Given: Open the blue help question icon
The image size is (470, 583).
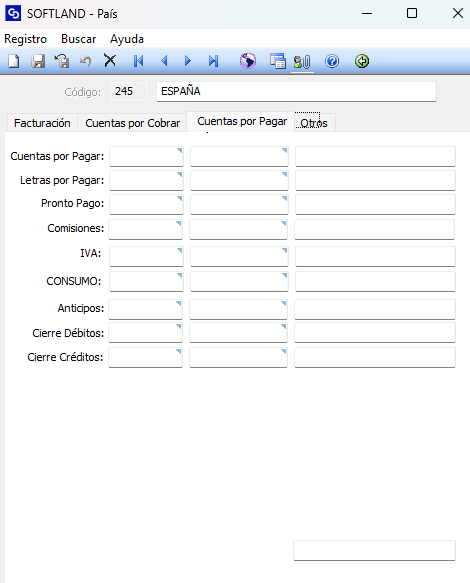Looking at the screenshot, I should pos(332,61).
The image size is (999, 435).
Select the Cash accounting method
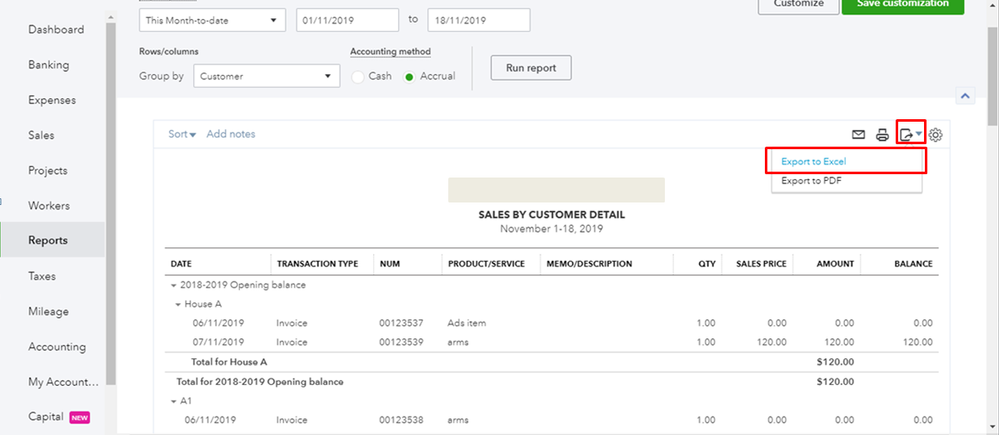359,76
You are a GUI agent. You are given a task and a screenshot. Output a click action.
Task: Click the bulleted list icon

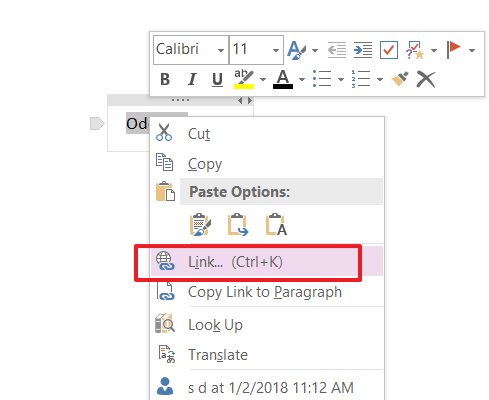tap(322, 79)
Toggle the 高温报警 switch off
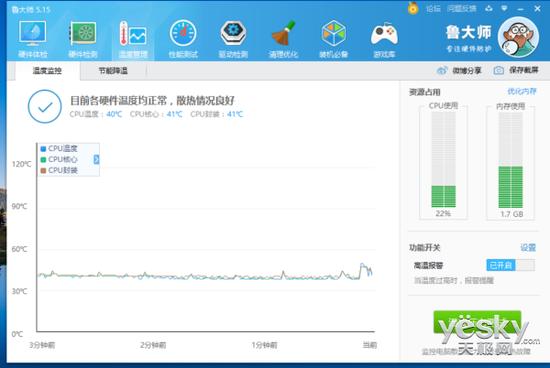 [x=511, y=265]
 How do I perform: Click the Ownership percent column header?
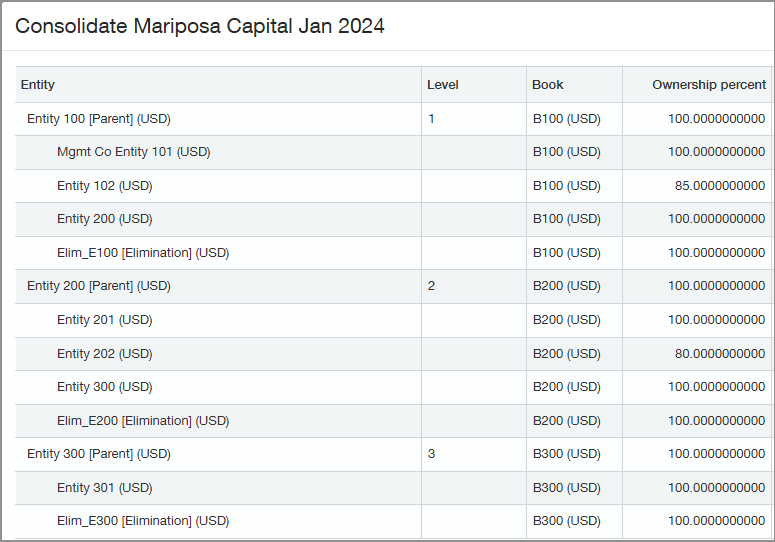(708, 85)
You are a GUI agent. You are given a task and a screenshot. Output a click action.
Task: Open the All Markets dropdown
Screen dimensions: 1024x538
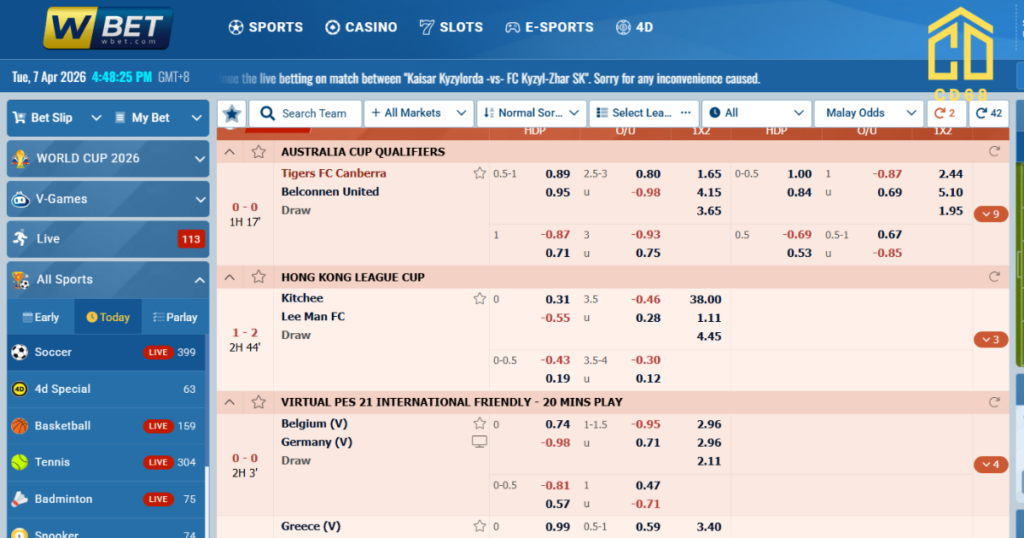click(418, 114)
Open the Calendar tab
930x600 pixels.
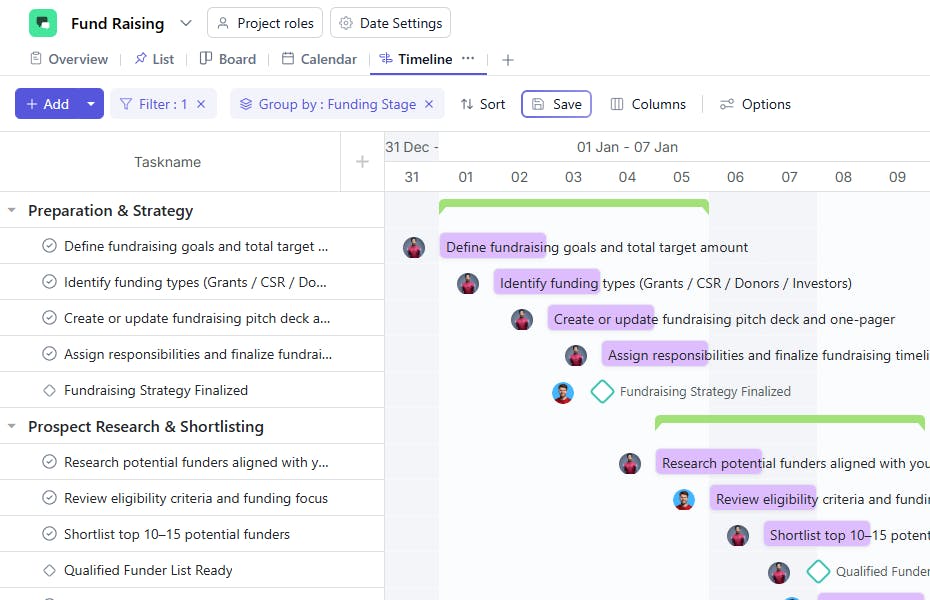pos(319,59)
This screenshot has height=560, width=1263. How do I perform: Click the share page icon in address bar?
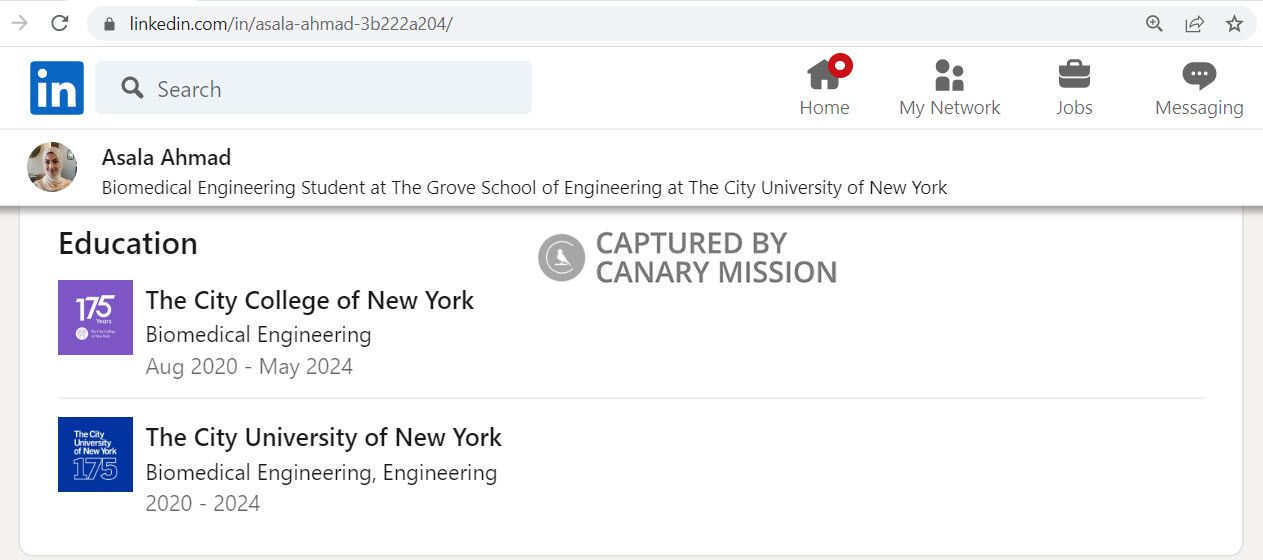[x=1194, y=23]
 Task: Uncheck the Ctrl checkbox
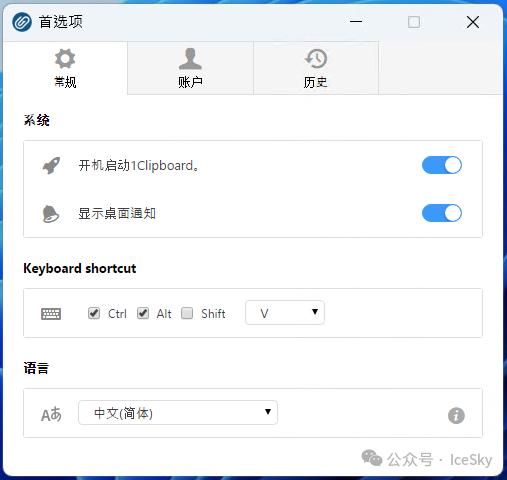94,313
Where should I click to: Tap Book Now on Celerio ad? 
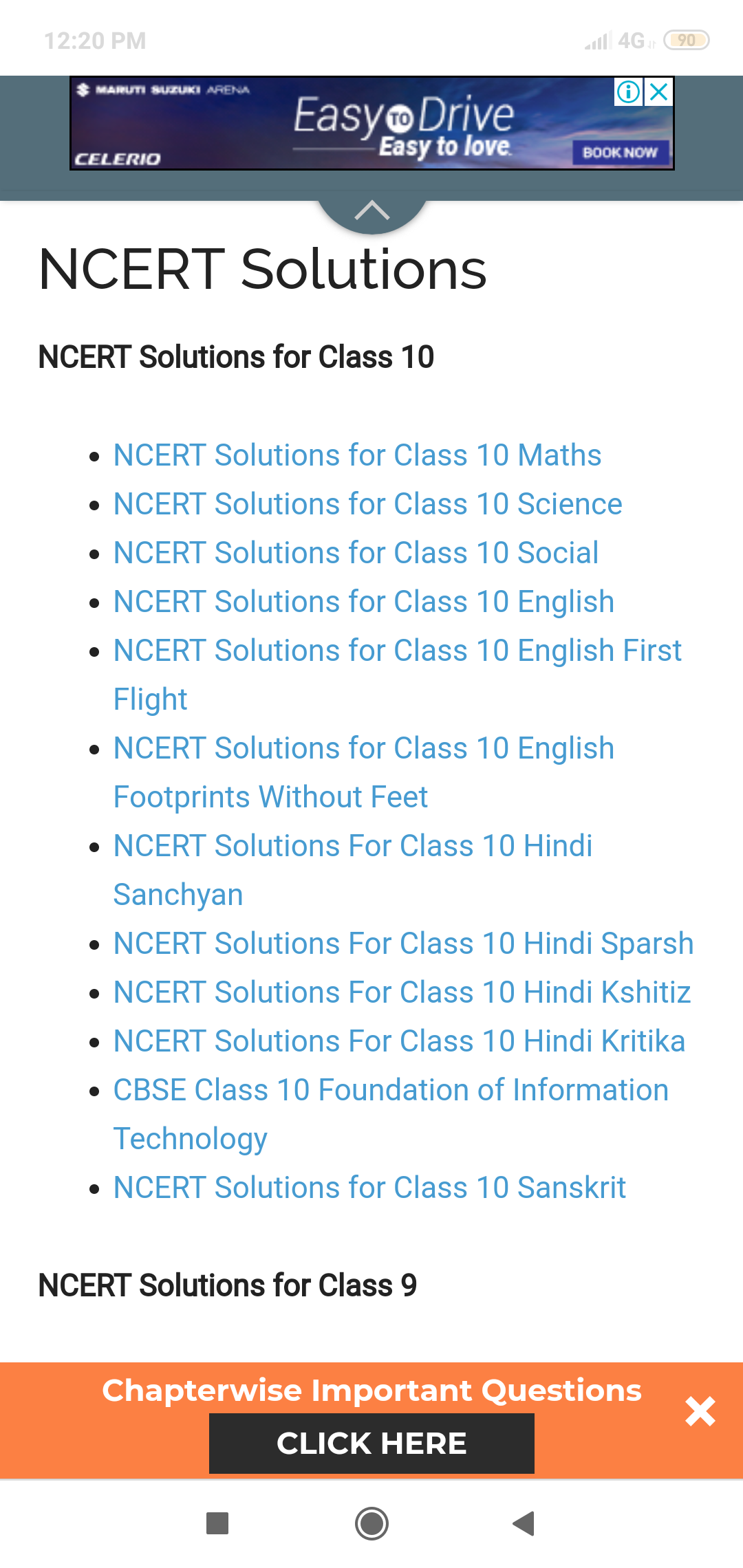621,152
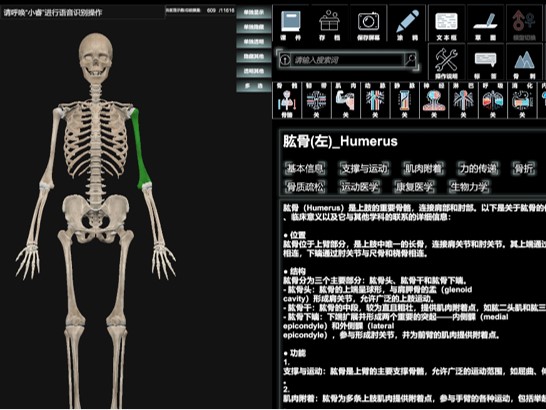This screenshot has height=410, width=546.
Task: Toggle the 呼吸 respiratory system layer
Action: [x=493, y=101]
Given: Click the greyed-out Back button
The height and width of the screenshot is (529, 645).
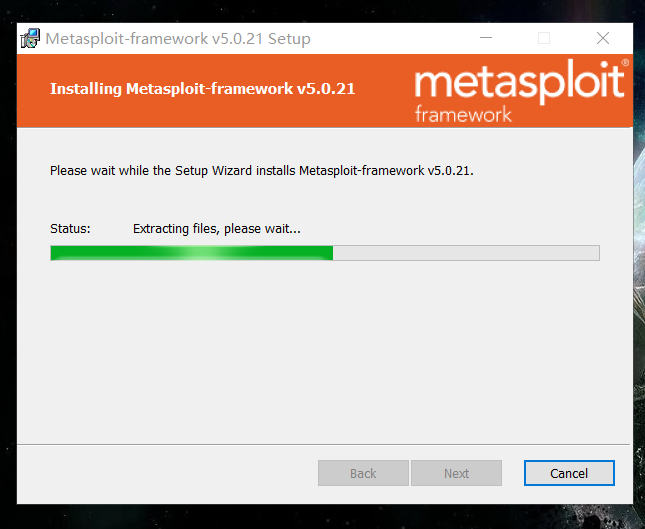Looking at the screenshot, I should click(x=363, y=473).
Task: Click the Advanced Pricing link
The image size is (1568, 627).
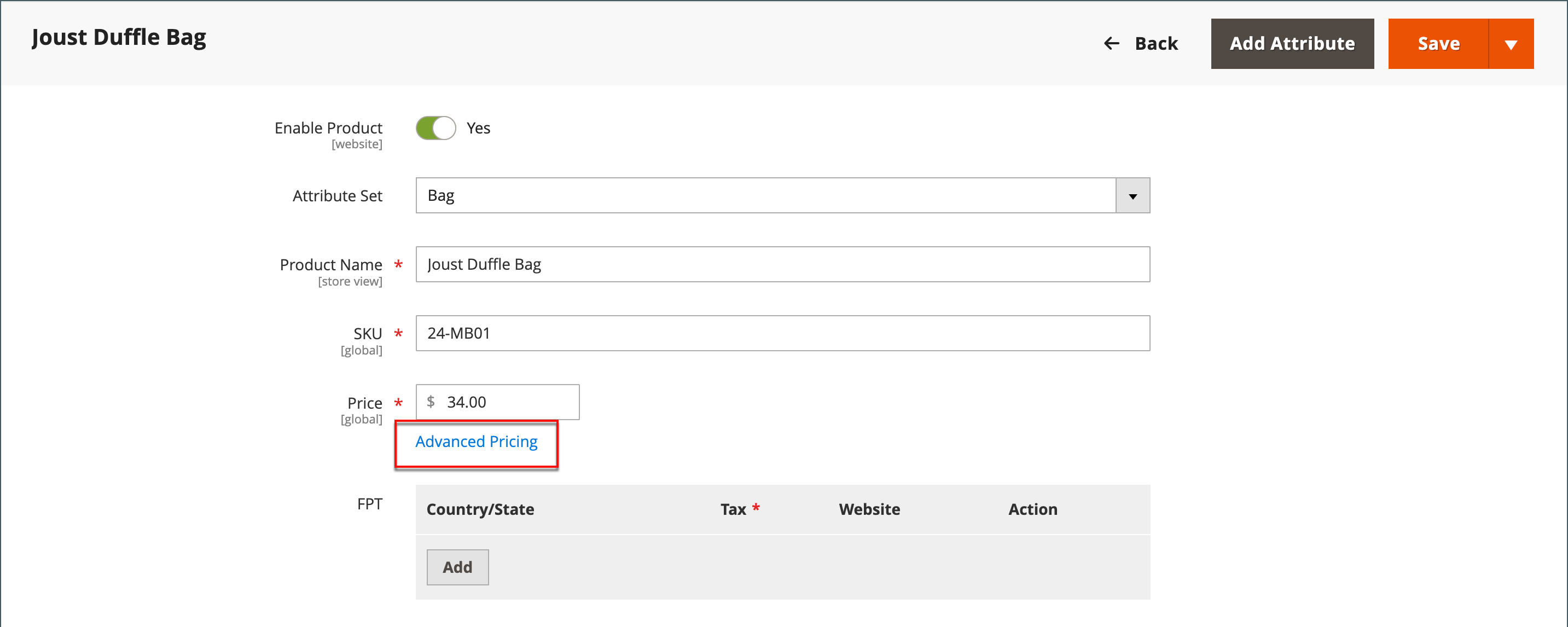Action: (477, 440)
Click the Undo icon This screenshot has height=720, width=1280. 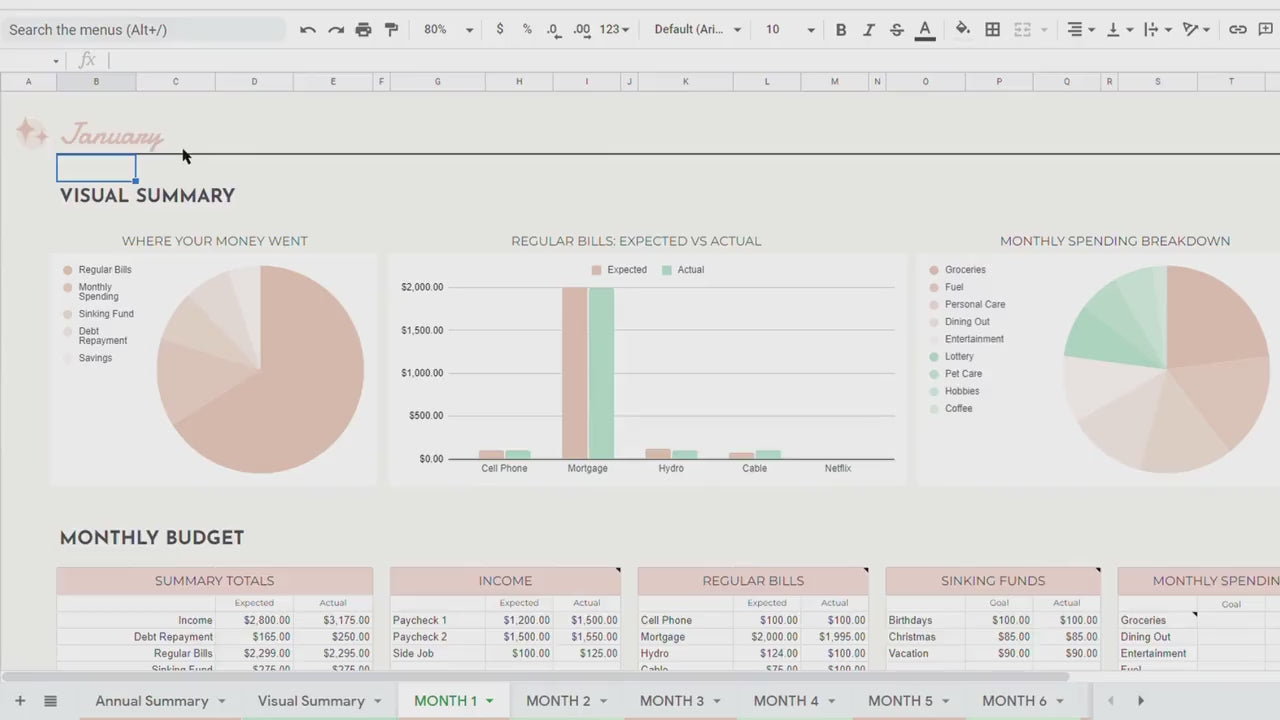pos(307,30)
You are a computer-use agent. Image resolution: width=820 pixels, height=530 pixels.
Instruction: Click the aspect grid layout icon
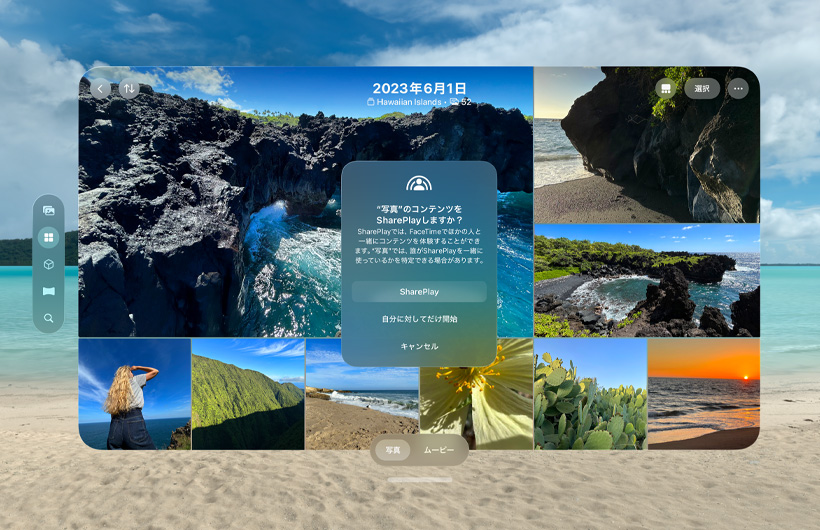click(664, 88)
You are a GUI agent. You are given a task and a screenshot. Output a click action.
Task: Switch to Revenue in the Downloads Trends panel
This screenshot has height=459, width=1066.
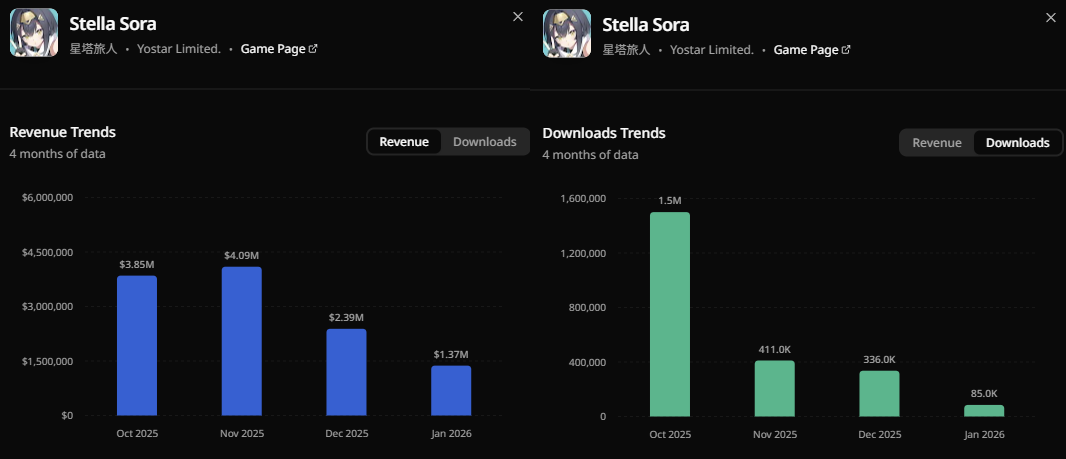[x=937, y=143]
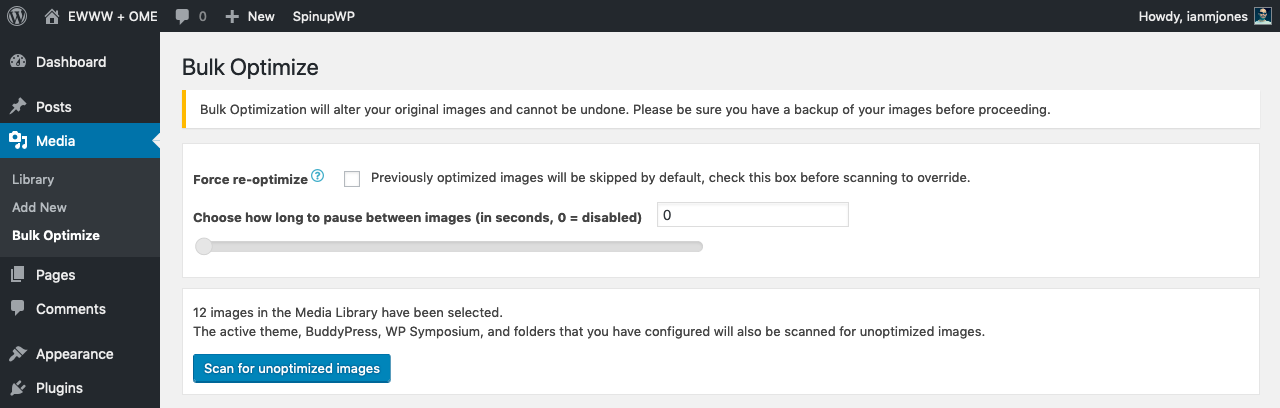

_Request_:
Please pick out each line in the listing above that contains the word "size", and copy those lines in full.

_Written solution_:
The image size is (470, 583).
The image size is (999, 435).
The image size is (1568, 627).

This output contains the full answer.